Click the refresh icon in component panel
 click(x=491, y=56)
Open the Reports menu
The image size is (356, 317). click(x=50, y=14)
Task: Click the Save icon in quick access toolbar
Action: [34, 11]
=-=-=
■ GIVEN PROBLEM
Which lines in the records above contain the string "icon"? Locate each one and copy it out, treating uppercase and lowercase as different.

■ FULL SOLUTION
Click the refresh icon in component panel
Task: Click the Save icon in quick access toolbar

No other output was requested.